What makes this so surprising is that measles was officially eradicated back in 2000. And now it's on the rise again.

What happened? Not enough people are getting vaccinated. The CDC reports that 90 percent of these measles cases were in people who either didn't get vaccine or whose vaccination status was "unknown."

This isn't an isolated incident. Whooping cough and a few other long-lost diseases are also making a comeback in the United States as more and more people refuse to get vaccinated. (In recent years, celebrities like Jenny McCarthy have been arguing against some current vaccines  — and this misinformation campaign is taking a toll.)

Why the rise of measles is worrisome

The measles is both dangerous and highly contagious. About one in seven of these recent cases put someone in the hospital. During the 1960s, the disease each year infected 3 to 4 million people in the United States, hospitalized 48,000, and killed hundreds.

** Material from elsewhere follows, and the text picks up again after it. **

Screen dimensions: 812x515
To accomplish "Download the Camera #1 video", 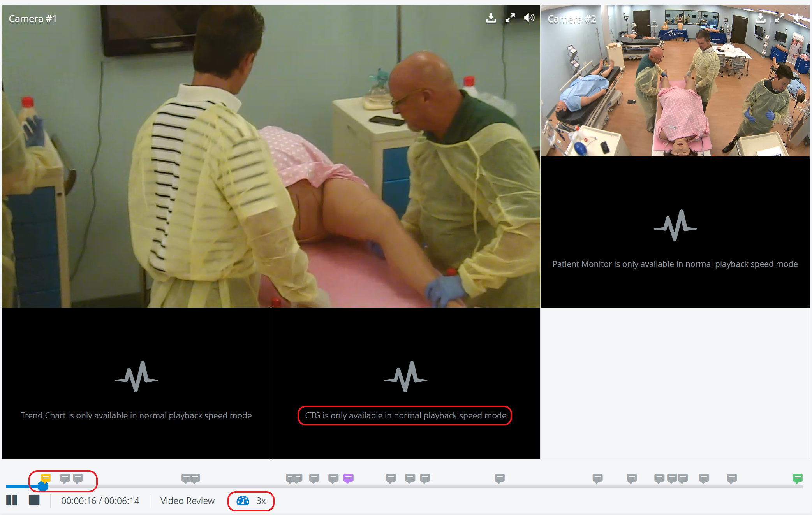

As long as measles still exists somewhere in the world, Americans will be vulnerable if they aren't vaccinated. That's because people travel. And when they travel, they can pick things up and bring them home. That's what the CDC says happened in the majority of the measles cases this year.

The extra danger is that they can pass the virus to babies who are too young to have been vaccinated. Measles vaccination (as part of the measles, mumps, and rubella [MMR] vaccine) usually starts at about 12 months old.